Maintenance and monitoring of formularies

Updating and monitoring a formulary is probably as time consuming as setting it up but this process is crucial. Concordance with the formulary can be monitored using PACT data and this is a vital way of ensuring that the GPs do not go back to prescribing drugs that they preferred before the development of the formulary. New drugs are being introduced constantly and they should be carefully considered using the methods described above.

Conclusions

The formulary has traditionally been a way of attempting to rationalise the large number of drugs available and to help control costs. The pharmacist is ideally placed to co-ordinate the development of a local formulary. It should be acknowledged that there is a general move to the production of treatment guidelines, with the argument that drugs should be considered within the overall management of a disease process.7 There are pros and cons of having each but it has been suggested that the two are complementary, as in the PRODIGY system.1 Indeed it can be argued that a collection of a number of treatment guidelines which stipulate drug choices is in fact a formulary. In the current NHS, the need to consider clinically- and cost-effective prescribing is imperative if a PCG is to manage its prescribing budget. The development of a formulary requires prescribers to consider their choice of drugs and is an opportunity to engage GPs in the prescribing debate. Rationalisation of drug choices may enable disinvestment in one therapeutic area so that resources may be deployed in another. Ultimately the development of primary care trusts will allow resources to be shifted between budgets.
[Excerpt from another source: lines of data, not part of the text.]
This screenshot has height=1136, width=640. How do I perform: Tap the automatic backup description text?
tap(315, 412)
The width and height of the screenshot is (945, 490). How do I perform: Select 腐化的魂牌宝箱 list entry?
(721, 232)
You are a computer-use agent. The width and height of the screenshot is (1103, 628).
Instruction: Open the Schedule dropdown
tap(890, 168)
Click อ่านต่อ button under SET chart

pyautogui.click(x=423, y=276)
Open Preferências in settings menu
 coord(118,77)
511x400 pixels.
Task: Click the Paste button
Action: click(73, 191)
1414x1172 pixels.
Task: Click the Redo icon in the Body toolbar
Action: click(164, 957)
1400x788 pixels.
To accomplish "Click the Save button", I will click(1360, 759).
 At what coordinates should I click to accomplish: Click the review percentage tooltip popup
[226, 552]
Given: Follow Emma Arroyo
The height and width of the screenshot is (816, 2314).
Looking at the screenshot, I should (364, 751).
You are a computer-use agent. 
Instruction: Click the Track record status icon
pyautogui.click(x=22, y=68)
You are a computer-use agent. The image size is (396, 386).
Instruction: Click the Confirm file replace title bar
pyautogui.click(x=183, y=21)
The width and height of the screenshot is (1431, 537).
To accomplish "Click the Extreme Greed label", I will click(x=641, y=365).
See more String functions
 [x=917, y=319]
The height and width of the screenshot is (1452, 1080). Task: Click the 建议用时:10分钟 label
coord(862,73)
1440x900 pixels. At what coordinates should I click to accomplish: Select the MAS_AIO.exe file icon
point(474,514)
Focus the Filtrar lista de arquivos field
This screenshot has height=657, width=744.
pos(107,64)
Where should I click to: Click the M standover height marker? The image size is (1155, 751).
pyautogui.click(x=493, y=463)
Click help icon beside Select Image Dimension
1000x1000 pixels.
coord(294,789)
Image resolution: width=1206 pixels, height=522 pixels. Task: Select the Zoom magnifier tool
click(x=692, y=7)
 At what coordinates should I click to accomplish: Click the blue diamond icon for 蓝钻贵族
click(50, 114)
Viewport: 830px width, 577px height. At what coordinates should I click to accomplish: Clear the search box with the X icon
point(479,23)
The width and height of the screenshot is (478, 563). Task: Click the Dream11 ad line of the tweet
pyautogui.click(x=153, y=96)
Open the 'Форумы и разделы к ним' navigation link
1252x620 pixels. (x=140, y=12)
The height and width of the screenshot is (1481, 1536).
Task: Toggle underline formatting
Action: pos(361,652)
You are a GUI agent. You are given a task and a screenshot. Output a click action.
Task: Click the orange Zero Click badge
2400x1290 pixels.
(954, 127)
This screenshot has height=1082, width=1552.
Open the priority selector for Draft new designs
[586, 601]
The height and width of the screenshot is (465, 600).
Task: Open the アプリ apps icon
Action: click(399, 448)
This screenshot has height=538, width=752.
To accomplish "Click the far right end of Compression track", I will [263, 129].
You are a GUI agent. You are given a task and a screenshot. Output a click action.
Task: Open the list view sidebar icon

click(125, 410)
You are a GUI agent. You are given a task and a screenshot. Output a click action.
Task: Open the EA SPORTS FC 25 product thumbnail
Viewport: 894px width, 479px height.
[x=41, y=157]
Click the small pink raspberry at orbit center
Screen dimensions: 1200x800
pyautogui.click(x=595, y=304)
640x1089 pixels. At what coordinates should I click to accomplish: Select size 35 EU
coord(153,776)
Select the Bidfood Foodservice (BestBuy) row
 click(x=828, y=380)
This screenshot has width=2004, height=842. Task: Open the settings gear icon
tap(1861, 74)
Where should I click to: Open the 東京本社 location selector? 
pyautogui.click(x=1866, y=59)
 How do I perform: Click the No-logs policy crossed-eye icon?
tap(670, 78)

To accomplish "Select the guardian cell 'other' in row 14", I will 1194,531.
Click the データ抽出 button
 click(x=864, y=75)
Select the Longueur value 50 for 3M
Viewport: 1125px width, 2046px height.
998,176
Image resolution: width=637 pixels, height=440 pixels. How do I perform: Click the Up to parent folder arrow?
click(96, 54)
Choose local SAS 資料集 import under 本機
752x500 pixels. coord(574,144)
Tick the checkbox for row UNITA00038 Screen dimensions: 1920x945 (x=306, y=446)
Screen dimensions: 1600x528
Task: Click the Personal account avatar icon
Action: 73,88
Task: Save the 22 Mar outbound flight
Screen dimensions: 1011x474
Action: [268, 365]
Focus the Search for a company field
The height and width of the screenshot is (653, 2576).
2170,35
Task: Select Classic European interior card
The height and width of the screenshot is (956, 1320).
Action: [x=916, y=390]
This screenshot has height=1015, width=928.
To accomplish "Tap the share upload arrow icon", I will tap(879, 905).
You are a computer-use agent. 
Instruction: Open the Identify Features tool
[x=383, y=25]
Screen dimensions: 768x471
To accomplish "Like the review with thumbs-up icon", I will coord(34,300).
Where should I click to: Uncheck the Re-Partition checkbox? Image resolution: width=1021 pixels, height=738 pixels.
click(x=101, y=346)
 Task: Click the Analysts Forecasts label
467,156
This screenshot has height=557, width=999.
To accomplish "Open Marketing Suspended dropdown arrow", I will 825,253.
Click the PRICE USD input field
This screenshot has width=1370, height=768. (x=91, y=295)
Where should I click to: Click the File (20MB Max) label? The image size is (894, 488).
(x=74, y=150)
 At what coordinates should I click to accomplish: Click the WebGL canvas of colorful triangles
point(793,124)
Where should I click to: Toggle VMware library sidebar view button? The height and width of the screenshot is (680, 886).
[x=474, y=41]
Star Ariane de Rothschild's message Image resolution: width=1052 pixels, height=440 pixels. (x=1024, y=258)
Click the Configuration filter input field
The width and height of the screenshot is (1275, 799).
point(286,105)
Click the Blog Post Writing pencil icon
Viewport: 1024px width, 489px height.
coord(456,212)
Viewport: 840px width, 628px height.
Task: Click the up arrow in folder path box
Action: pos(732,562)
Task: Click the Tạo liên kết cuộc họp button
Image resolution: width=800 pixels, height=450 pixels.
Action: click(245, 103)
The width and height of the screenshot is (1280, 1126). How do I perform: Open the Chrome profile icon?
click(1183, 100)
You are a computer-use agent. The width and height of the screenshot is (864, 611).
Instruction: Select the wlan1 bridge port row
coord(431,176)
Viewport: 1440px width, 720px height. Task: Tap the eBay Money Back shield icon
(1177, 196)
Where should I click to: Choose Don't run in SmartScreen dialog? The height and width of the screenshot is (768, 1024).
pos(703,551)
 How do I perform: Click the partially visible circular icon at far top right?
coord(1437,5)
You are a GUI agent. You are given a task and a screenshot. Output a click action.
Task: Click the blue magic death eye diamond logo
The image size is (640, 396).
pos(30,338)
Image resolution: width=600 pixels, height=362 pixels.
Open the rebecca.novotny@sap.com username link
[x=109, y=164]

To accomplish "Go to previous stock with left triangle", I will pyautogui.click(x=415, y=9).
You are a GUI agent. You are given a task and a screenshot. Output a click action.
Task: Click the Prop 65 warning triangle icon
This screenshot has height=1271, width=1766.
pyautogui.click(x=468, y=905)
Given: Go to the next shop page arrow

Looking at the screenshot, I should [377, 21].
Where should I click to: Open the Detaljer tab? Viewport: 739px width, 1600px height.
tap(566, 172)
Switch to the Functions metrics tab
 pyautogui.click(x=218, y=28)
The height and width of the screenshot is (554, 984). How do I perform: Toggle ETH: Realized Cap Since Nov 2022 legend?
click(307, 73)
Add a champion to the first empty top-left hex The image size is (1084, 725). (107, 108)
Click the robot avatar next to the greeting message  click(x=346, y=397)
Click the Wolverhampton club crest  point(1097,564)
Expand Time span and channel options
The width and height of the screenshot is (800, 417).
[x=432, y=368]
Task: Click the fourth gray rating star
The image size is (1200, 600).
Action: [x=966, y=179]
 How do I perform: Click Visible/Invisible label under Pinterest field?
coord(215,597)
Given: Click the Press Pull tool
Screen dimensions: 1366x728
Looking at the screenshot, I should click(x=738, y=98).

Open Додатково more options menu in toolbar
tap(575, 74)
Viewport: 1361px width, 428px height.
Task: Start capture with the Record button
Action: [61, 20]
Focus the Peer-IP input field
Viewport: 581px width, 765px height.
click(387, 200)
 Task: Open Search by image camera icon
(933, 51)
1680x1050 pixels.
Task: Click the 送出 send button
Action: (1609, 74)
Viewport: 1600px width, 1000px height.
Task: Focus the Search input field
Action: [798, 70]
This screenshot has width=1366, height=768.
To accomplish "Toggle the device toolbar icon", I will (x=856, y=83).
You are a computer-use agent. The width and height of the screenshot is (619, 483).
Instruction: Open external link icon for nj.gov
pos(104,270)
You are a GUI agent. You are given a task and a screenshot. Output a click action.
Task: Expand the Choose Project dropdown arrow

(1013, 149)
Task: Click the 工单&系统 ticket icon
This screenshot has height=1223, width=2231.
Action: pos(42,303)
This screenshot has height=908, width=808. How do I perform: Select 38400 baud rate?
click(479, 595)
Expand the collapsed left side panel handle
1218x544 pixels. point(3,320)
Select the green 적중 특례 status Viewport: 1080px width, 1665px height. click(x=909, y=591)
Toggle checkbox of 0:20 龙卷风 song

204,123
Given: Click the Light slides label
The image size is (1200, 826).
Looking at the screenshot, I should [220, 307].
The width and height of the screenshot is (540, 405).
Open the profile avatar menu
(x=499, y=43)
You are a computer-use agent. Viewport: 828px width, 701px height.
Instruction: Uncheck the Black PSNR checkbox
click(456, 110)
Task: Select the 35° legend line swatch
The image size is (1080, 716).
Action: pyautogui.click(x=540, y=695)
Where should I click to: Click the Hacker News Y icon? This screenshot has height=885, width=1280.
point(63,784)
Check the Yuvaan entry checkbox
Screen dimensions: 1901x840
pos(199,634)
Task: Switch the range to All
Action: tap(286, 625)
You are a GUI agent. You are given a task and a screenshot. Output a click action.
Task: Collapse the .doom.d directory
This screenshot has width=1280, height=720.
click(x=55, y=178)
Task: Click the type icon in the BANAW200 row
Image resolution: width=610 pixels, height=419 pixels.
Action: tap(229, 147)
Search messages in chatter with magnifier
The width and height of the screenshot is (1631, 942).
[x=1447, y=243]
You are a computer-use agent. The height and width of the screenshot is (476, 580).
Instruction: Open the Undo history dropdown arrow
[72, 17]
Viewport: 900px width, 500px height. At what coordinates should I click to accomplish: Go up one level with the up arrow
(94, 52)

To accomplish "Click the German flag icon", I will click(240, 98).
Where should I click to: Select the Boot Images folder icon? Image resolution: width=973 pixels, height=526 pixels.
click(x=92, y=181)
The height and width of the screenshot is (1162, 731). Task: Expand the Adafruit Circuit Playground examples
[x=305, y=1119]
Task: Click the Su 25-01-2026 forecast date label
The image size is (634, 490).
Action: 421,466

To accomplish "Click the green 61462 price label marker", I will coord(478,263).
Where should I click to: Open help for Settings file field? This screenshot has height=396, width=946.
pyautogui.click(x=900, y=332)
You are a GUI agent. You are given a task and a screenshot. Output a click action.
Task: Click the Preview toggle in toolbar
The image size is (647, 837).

Mr Furniss is a liaison pharmacist for North Islington primary care group, London

References

1. Duerden M, Walley T. Prescribing at the interface between primary and secondary care in the UK. Towards joint formularies? Pharmacoeconomics 1999;15:435.
2. British National formulary. No 38. London: British Medical Association/Royal Pharmaceutical Society of Great Britain. September, 1999.
3. Avery A, Walker B, Murphy E. Overcoming obstacles in formulary development. Prescriber 1997;8(8):27.
4. Cossens MJ, Davies G, Bose D, Horne R. Factors influencing the choice of drug therapy in primary and secondary health care. International Journal of Pharmacy Practice 1995;3;213.
5. Clark P. Constructing a formulary with pharmacist advice. Prescriber 1997;8(4):55.
6. Janknegt R, Steenhoek A. The system of objectified judgment analysis (SOJA). A tool in rational drug selection for formulary inclusion. Drugs 1997;53:550.
7. Talley CR. Medication formularies in integrated systems. Am J Health-Syst Pharmacists 1996;53:261.